+++ Stored records +++

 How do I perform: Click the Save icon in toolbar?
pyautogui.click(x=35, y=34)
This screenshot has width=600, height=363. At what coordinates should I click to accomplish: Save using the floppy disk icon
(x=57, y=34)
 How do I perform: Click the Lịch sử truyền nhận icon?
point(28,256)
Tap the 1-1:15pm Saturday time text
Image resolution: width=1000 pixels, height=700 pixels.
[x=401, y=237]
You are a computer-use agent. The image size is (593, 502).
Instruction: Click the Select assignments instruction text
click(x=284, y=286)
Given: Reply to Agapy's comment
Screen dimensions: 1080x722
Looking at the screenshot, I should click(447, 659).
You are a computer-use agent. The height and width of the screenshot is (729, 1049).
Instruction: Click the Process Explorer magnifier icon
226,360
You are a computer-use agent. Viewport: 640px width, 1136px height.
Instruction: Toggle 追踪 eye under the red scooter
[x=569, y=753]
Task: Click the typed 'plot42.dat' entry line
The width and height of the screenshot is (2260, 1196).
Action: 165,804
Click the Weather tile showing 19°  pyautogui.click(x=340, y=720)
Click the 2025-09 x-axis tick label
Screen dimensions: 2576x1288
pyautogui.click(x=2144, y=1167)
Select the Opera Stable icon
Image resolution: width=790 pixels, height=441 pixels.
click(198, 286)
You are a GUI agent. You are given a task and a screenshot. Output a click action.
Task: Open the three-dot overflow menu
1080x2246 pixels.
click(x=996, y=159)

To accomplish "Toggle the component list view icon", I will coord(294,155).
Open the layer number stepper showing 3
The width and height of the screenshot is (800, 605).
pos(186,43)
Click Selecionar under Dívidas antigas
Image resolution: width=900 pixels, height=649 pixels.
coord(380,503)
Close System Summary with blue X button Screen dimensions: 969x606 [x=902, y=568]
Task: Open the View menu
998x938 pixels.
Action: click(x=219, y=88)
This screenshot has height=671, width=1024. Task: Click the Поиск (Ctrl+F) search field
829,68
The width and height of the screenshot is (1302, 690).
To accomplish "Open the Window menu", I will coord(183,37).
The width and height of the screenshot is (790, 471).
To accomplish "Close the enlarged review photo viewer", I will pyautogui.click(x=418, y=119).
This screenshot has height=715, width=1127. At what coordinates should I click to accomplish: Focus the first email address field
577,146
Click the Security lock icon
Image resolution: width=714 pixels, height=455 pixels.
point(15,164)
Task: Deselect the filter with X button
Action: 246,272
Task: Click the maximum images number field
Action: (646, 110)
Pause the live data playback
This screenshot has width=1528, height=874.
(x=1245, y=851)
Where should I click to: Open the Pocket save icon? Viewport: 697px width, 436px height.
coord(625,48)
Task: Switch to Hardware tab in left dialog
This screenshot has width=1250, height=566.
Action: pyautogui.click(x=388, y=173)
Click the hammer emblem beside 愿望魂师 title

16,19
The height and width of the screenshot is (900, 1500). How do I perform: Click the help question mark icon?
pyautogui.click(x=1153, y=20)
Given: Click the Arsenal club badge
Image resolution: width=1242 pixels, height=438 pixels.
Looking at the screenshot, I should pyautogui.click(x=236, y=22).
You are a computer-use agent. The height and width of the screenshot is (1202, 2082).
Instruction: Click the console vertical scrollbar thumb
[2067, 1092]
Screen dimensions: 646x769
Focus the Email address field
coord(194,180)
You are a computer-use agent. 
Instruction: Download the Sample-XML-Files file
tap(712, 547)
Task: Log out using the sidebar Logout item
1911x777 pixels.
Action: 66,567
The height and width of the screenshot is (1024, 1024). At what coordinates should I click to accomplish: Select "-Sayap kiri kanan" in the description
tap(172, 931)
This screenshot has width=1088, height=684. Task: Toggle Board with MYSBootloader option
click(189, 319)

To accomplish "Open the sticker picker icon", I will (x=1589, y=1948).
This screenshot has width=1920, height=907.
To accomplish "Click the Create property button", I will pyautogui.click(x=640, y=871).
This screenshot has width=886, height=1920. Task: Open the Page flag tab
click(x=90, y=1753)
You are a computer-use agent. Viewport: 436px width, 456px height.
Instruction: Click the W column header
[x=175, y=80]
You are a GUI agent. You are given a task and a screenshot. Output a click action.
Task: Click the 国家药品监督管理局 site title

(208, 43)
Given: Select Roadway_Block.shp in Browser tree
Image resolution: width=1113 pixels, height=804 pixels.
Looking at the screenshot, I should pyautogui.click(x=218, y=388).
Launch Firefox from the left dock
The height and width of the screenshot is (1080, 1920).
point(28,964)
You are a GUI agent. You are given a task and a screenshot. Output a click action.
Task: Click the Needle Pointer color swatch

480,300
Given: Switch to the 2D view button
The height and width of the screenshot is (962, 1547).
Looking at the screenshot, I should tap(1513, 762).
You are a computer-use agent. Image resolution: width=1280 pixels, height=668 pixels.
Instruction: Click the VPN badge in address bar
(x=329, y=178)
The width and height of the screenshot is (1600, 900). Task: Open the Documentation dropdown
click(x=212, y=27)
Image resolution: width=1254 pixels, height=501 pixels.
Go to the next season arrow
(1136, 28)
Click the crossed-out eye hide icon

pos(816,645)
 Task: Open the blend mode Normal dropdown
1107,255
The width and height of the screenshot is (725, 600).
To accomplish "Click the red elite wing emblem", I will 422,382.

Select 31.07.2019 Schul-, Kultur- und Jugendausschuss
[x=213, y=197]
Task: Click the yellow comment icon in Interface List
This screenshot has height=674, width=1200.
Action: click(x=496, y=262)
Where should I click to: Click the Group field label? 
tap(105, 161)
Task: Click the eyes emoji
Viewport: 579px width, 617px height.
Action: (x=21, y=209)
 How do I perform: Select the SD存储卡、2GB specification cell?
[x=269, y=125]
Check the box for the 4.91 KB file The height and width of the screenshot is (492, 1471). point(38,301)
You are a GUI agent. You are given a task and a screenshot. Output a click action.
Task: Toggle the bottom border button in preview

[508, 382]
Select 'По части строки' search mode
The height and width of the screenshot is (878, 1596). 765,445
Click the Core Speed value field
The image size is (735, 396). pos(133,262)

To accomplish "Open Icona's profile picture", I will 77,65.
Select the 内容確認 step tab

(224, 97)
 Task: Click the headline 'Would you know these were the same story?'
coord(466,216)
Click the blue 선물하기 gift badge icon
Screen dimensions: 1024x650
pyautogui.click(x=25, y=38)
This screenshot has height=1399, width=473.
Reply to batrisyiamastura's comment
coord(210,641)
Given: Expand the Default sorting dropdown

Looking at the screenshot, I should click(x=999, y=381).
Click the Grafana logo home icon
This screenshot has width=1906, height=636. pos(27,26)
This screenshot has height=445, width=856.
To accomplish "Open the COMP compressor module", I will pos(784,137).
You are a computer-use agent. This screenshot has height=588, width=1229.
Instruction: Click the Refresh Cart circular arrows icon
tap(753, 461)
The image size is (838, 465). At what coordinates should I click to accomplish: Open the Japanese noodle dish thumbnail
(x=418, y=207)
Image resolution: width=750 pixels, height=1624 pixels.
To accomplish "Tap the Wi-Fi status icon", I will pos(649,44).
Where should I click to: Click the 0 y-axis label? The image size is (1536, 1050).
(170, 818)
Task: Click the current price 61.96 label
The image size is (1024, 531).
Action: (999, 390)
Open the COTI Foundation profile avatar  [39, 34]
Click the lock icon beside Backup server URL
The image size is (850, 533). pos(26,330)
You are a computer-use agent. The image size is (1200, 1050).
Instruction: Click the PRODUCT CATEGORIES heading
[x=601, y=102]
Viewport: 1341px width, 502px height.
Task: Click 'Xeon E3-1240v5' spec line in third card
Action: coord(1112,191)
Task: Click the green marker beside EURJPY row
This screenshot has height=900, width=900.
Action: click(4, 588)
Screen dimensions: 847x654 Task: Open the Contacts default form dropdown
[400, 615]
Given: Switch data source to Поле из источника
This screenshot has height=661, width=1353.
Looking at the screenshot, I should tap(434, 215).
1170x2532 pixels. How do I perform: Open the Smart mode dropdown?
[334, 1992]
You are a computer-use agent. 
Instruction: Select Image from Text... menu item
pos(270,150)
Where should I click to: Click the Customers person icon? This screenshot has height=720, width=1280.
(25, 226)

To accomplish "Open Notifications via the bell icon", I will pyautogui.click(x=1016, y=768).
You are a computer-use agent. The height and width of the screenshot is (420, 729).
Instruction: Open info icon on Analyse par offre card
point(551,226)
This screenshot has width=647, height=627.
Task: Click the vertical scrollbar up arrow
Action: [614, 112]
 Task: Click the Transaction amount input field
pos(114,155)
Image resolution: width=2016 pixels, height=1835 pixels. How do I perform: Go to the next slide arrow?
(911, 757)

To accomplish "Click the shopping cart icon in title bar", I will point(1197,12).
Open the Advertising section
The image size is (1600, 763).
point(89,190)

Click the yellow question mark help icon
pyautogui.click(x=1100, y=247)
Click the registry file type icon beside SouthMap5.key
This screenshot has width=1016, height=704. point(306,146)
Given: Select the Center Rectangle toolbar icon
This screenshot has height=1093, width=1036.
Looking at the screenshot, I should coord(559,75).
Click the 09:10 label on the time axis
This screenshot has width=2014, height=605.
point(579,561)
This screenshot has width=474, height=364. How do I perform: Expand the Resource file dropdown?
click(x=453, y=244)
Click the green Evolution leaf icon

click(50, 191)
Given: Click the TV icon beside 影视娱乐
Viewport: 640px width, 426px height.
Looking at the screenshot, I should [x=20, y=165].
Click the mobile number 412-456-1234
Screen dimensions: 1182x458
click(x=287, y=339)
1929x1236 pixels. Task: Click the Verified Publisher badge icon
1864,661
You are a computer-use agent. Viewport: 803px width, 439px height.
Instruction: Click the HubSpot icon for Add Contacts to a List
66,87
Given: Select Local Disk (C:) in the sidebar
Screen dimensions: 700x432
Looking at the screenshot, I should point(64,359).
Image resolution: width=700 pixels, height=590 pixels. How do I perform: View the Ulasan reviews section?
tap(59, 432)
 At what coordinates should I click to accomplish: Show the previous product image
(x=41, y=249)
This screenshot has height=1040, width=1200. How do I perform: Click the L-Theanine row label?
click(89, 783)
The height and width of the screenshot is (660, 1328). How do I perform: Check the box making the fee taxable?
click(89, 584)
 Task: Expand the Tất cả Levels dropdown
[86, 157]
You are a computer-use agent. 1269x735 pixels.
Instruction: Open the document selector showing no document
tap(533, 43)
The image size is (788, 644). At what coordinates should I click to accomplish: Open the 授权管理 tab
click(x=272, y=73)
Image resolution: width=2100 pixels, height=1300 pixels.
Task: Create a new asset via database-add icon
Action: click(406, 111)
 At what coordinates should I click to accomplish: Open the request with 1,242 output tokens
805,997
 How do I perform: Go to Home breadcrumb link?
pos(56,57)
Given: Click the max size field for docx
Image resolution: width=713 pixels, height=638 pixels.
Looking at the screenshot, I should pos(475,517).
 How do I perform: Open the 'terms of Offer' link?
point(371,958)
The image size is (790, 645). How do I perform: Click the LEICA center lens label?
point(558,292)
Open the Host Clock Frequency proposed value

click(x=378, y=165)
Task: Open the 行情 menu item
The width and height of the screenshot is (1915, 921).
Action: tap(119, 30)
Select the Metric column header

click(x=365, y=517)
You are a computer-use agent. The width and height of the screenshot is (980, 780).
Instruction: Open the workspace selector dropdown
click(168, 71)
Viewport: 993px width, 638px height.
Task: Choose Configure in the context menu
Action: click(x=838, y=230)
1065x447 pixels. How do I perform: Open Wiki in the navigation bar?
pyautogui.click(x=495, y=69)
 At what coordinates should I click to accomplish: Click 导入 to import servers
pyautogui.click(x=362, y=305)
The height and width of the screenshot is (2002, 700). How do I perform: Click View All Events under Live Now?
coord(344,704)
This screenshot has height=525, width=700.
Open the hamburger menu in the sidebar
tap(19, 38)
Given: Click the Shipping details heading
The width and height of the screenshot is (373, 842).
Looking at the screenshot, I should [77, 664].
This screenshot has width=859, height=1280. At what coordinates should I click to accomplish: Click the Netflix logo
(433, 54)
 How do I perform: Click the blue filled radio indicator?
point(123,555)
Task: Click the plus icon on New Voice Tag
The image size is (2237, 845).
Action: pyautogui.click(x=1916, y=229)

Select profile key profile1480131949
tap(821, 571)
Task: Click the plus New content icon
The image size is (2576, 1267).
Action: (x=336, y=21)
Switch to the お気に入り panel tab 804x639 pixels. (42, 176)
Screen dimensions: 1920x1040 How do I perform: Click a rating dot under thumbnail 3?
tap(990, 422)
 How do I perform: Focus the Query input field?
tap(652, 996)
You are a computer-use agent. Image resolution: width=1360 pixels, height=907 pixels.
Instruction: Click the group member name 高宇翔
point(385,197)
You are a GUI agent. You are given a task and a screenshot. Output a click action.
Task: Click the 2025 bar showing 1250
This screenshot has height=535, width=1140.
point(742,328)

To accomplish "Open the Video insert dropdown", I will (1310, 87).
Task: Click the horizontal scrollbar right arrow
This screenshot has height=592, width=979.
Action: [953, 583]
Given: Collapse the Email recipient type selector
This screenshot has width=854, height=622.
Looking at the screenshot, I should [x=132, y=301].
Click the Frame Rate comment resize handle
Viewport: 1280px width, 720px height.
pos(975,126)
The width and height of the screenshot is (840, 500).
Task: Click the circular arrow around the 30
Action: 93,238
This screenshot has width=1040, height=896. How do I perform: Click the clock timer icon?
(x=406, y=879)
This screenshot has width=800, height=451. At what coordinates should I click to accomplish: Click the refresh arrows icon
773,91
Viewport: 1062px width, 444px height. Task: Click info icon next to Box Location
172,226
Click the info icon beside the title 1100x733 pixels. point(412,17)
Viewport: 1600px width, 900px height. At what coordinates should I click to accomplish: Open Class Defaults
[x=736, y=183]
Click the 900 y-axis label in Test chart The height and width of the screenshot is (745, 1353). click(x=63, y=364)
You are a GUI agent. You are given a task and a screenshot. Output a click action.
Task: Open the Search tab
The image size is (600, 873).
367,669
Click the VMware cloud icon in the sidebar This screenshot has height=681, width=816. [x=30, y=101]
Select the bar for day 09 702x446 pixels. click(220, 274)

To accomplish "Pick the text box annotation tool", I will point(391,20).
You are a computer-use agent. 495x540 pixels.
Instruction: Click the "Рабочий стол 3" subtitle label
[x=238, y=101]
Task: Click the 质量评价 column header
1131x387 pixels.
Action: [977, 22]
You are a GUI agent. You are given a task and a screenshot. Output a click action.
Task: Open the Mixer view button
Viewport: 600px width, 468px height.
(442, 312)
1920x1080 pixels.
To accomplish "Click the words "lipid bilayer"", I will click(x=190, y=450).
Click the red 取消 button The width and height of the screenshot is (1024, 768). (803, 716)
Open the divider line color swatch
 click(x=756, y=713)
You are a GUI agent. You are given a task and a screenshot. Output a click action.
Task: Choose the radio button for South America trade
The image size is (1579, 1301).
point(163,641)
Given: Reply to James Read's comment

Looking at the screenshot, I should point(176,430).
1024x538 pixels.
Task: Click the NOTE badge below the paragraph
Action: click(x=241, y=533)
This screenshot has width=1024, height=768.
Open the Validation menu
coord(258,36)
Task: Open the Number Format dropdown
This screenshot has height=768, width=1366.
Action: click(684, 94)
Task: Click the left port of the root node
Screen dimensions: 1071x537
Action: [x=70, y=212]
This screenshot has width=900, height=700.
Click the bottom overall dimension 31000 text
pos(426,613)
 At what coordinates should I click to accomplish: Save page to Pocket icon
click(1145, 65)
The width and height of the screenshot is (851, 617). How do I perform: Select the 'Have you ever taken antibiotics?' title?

+++

Task to complete: Write out the rows again, only from the line with "Open the divider line color swatch" up to and including the line with "point(163,641)", substituting "North America" for "South America" and leaving everything else unchanged.

Answer to the exercise:
Open the divider line color swatch
 click(x=756, y=713)
You are a GUI agent. You are given a task and a screenshot. Output a click action.
Task: Choose the radio button for North America trade
The image size is (1579, 1301).
point(163,641)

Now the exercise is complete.